Philippe Limon, Phallus

La ques­tion du coït et de la famille

Philippe Limon nous met en pré­sence d’un nou­veau Gré­goire Samsa. Mais l’auteur veut échap­per à la malé­dic­tion du héros de Kafka comme de son auteur lorsqu’il écri­vit : “Est-ce qu’ils (mes parents) me cou­che­ront aussi dans la tombe, à l’issue d’une vie que leur sol­li­ci­tude aura ren­due heu­reuse ?” (Jour­nal, Mai 1914).
L’auteur reprend une approche qui avait réussi dans son pré­cé­dent roman Scène de la vie conju­gale. Dans ce der­nier,  de retour d’un séjour en mon­tagne, le nar­ra­teur, qui achève un essai consa­cré à “Scènes de la vie conju­gale” d’Ingmar Berg­man, découvre une culotte de sa femme macu­lée de taches de sperme..

Ici, c’est tou­jours en hiver et plus pré­ci­sé­ment le jour de Noël, au petit matin, que  le nar­ra­teur, qui achève un essai consa­cré aux méta­mor­phoses chez Franz Kafka et Phi­lip Roth, se réveille dans son lit d’enfant trans­formé en phal­lus géant. A l’inverse du héros de Kafka, celui de Limon n’a  rien d’ “affreu­se­ment rabou­gri.” Bien au contraire.
Et, comme chez Kafka, la mère est ren­due hys­té­rique par la méta­mor­phose et s’effondre. La famille, aler­tée, se ras­semble à son che­vet et cha­cun de s’accorder pour affir­mer que ce fils indigne une nou­velle fois réus­sit à gâcher la fête de Noël.

L’his­toire prend l’aspect d’un un huis clos agité et jouis­sif sur la ques­tion de la famille. La fic­tion donne corps et voix à une forme de vio­lence ou à l’aliénation inat­ten­due qui, à la fois déchire, une famille et char­pente le héros contre toute attente. Elle pro­longe aussi les sono­ri­tés loin­taines et bou­le­ver­santes de la nou­velle de Kafka en sa spi­rale axée sur la ques­tion du coït et de la famille. Les deux étant consi­dé­rés comme à la fois des exu­toires et des fata­li­tés.
Le rap­port au corps est for­cé­ment cen­tral et pré­sente sous forme de farce ou fable cli­nique des névroses avec leurs méandres et leurs érec­tions. Phi­lippe Limon y invente sa dia­lec­tique entre la vio­lence héri­tée qui ins­talle son emprise dans la vie de tout sujet et sa méta­bo­li­sa­tion pos­sible ou non.

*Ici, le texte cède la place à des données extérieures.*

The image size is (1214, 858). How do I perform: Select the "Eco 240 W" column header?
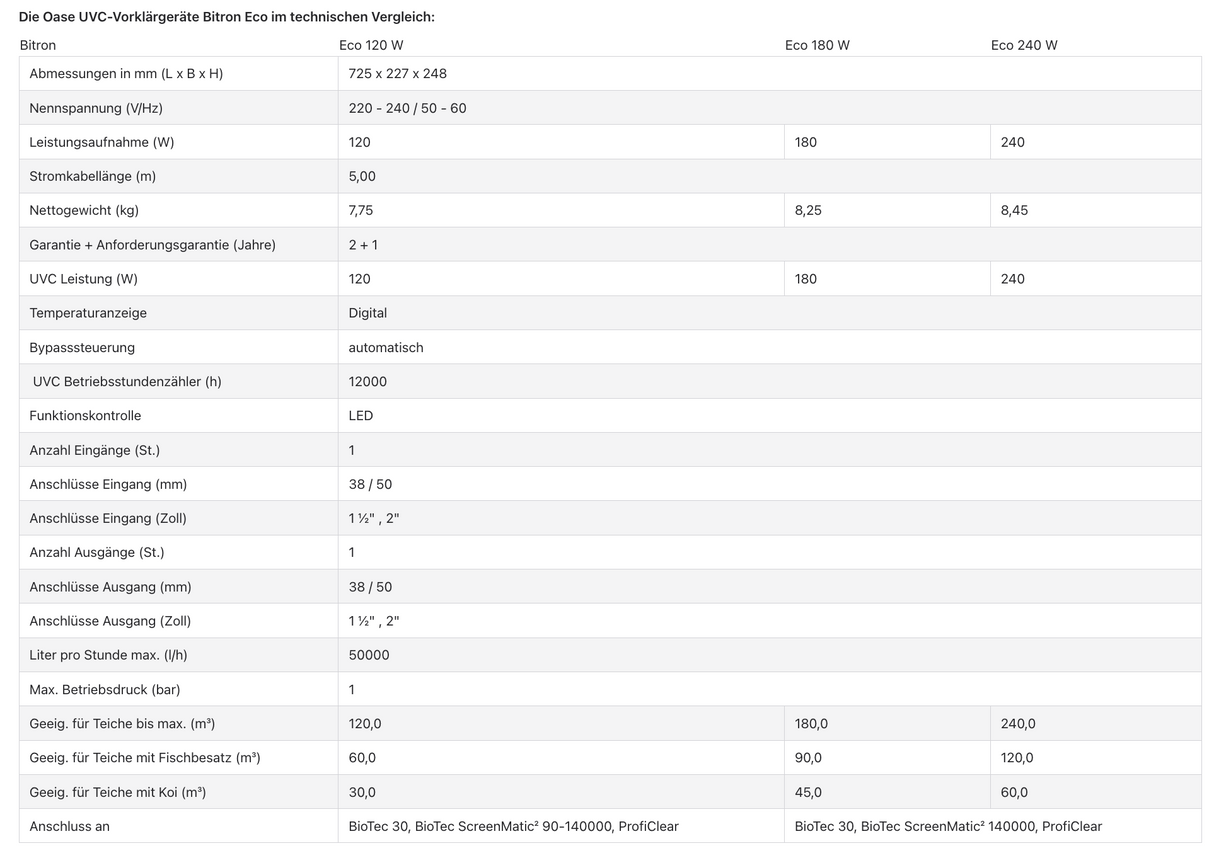1024,45
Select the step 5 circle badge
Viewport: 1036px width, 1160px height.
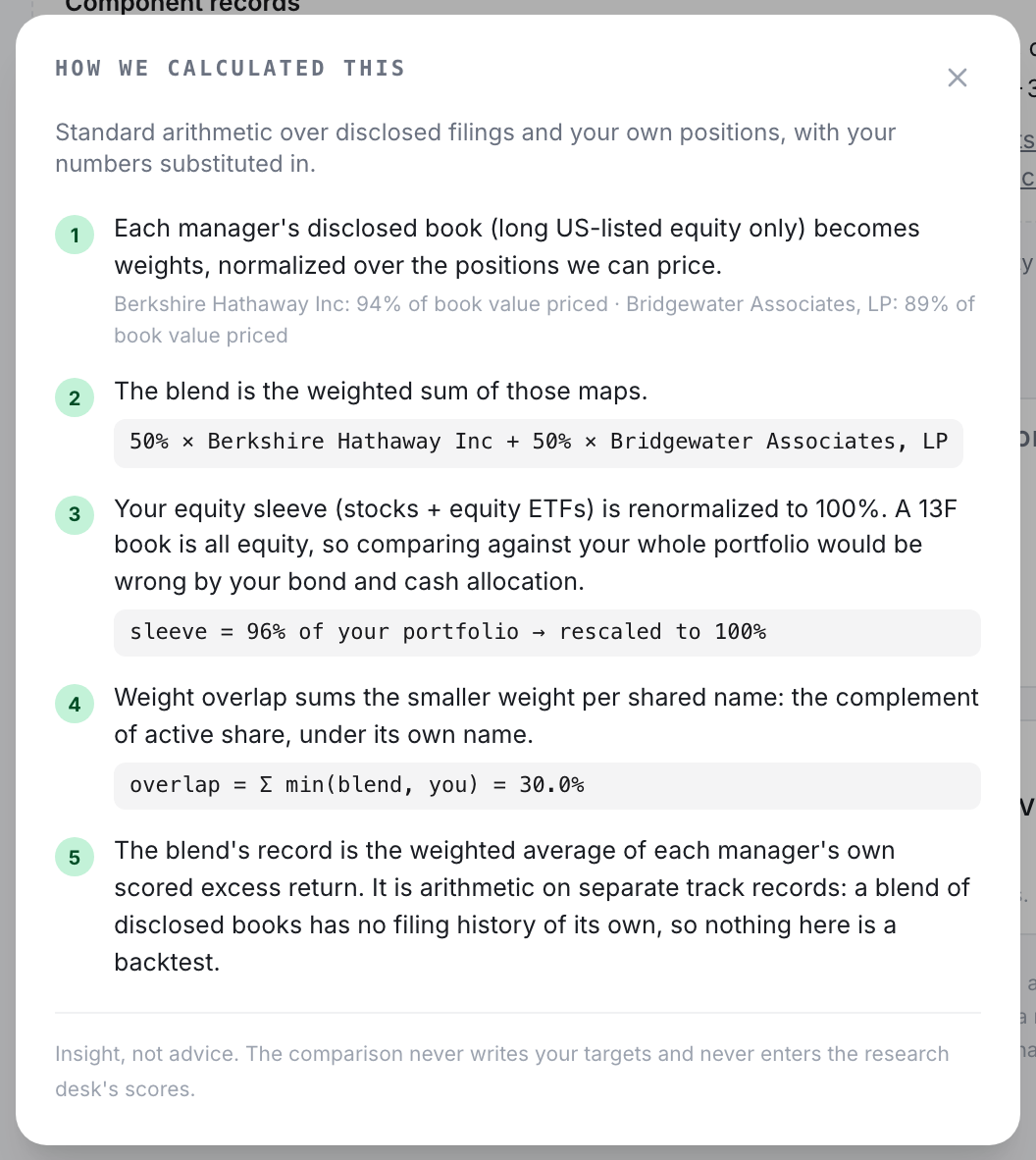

Le schème qui va don­ner accès à la réa­lité n’est plus matri­ciel mais bel et bien phal­lique. Mais le coït est loin de prendre une valeur rédemp­trice :  la souf­france est une char­pente, un appui, un étayage. Si bien que l’homme-phallus devient stig­mate de souf­france et de réa­lité ren­due plus fla­grante.
Cette nou­velle réa­lité est une épreuve qui contri­bue à déployer la poly­sé­mie du terme phal­lique et à lais­ser appa­raître la com­plexité d’un fils auquel est attri­bué, par ce qu’il devient, une exis­tence faite de résis­tance, refus. Emergent la mise à l’épreuve des inves­tis­se­ments fami­liaux au moment où le héros flotte comme jamais dans les hau­teurs (pres­ti­gieuses ?) d’un sexe de taille humaine .

jean-paul gavard-perret

Phi­lippe Limon, Phal­lusGal­li­mard,  coll. L’infini, Paris, 2020, 144 p — 15, 00 €.